Fernando Cuesta, director general de Amadeus España.

Fernando Cuesta, director general de Amadeus España.

Hace algunas semanas vivimos en Amadeus una de las jornadas más emocionantes que recuerdo. Y tal vez se sorprendan si les digo que no tuvo que ver con aviones ni con hoteles, ni con agencias de viaje ni con nuevos desarrollos ni con ninguna de esas cosas que suponen, al fin y al cabo, la realidad del día a día. La jornada de la que les hablo fue muy distinta, porque en ella una veintena de profesionales de Amadeus España dedicamos el día a disfrutar de nuestro ocio y nuestro tiempo con los compañeros, hoy ya amigos, de Serve the City.

Serve the City nació con la vocación de eliminar las barreras que hay en nuestras ciudades entre diferentes grupos de personas y colectivos con distintas necesidades y realidades. Para ello, nos pone en contacto y nos invita a relacionarnos con aquellas personas que forman parte de nuestro entorno inmediato, pero que a menudo son demasiado invisibles para quienes, como la mayoría de nosotros, vivimos situaciones de verdadero privilegio.

Esta peculiar ONG puso en contacto a los compañeros de Amadeus con jóvenes drogodependientes integrados en la Asociación Cauces y con personas con discapacidad psíquica, miembros de la asociación AFANDICE. Todos juntos, rompiendo esas barreras que Serve the City insiste en que son tan importantes en ser derribadas, pasamos un día de juegos, deporte, ocio y, sobre todo, de convivencia.

Las empresas no somos islas: estamos en el centro de un ecosistema al que nos debemos

Nunca me cansaré de repetir lo fundamentales que son este tipo de iniciativas para las empresas.
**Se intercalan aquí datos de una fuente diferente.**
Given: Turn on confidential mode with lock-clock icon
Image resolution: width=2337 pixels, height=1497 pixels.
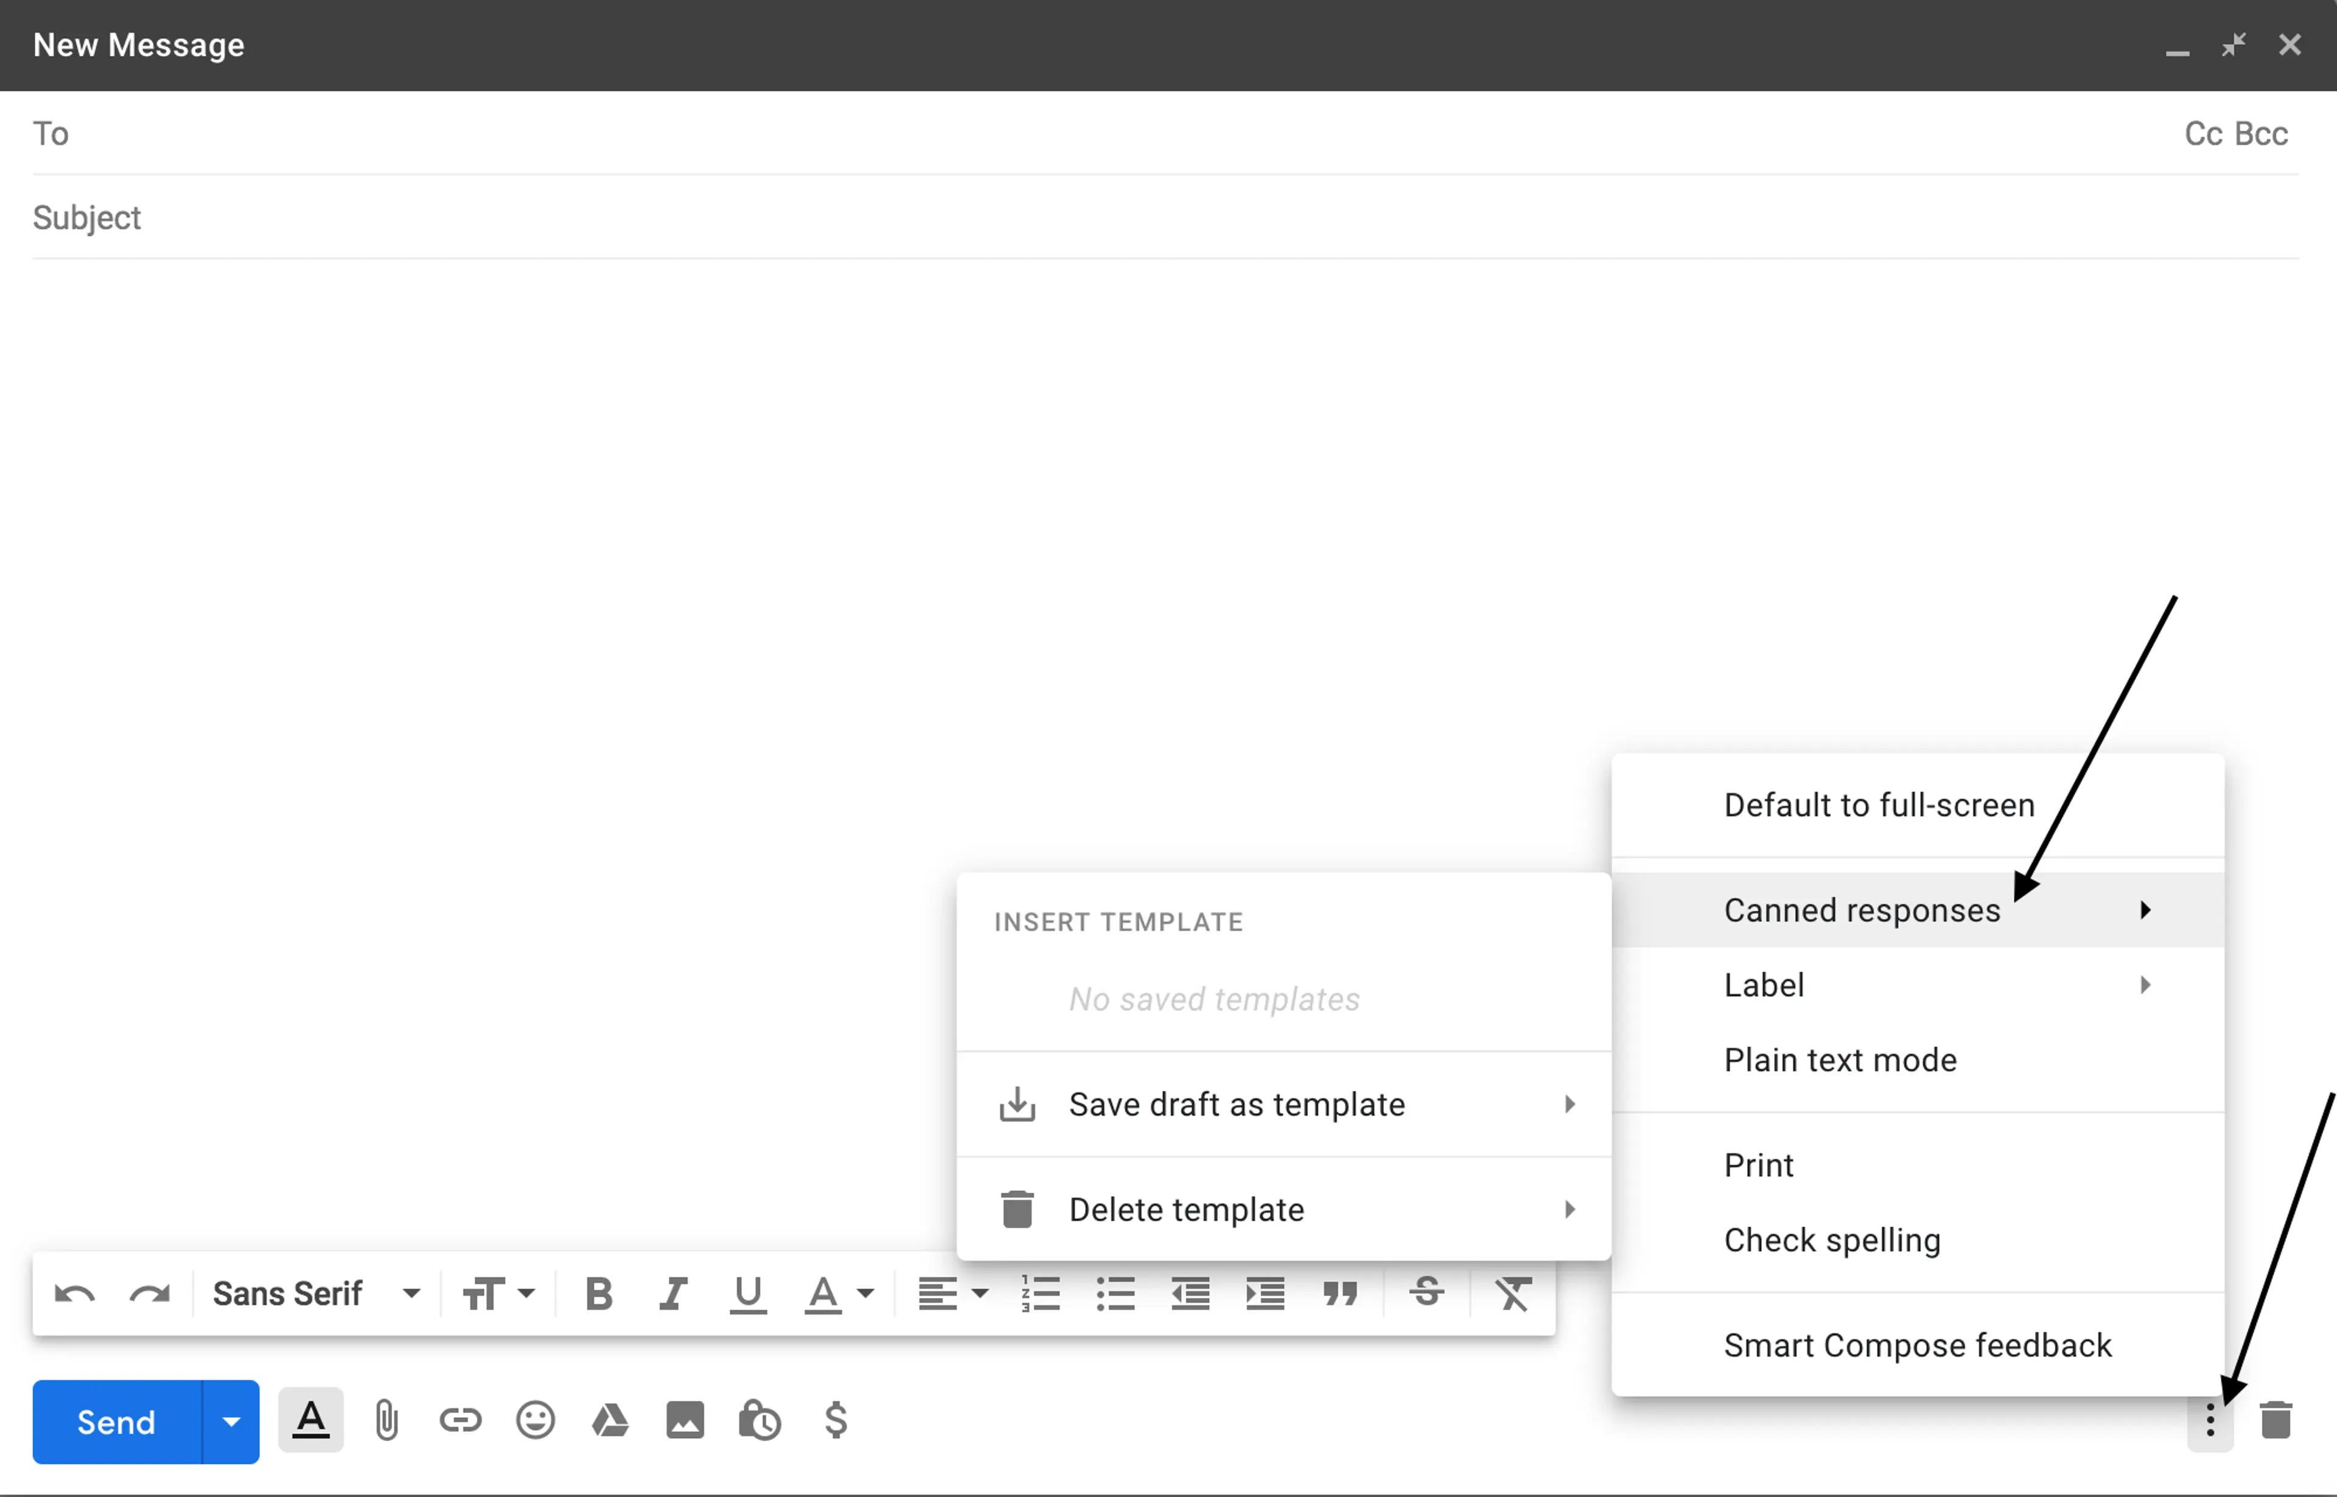Looking at the screenshot, I should pyautogui.click(x=760, y=1421).
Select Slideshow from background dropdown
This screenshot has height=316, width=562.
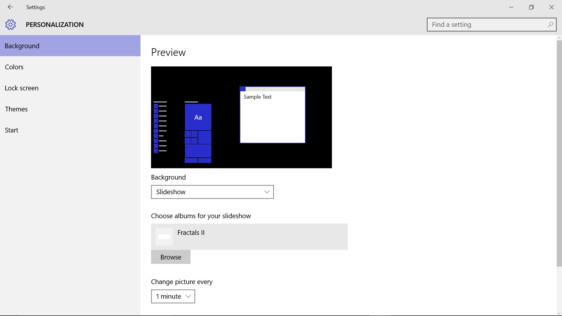point(212,192)
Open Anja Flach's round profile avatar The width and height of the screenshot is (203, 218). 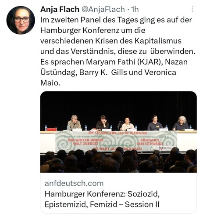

No solo por la capacidad que tienen actividades como esta para reforzar los lazos entre los compañeros y los equipos más allá de las cuatro paredes de la oficina, sino porque, literalmente, saca a las empresas de entre sus paredes. Y probablemente no haya nada más sano para una organización que salir de sí misma.

Porque las empresas no somos islas. Nuestra actividad hunde las raíces en el marco global en el que operamos: en nuestro entorno económico, ecológico, educativo, ético y social. De ahí que nuestro compromiso no haya de estar únicamente enfocado a nuestros clientes –la razón de ser de nuestro negocio– o a nuestros equipos –que hacen posible lo que somos y cuanto obtenemos–: nuestro compromiso ha de ir siempre más allá y debe ser capaz de tocar la vecindad donde se sitúan nuestras oficinas, a la ciudad desde la que extendemos nuestros servicios al mundo o el país a cuya realidad no podemos dejar de ser permeables.

Hoy más que nunca, las empresas hemos de ser abiertas. Hemos de estar volcadas al exterior para devolverle al mundo lo que el mundo nos otorga. Porque la responsabilidad social trasciende ya con mucho nuestra actividad o nuestro negocio. Es la expresión de un compromiso que nos coloca en el centro de un ecosistema al que nos debemos y del que hay mucho, muchísimo, que aprender cada día.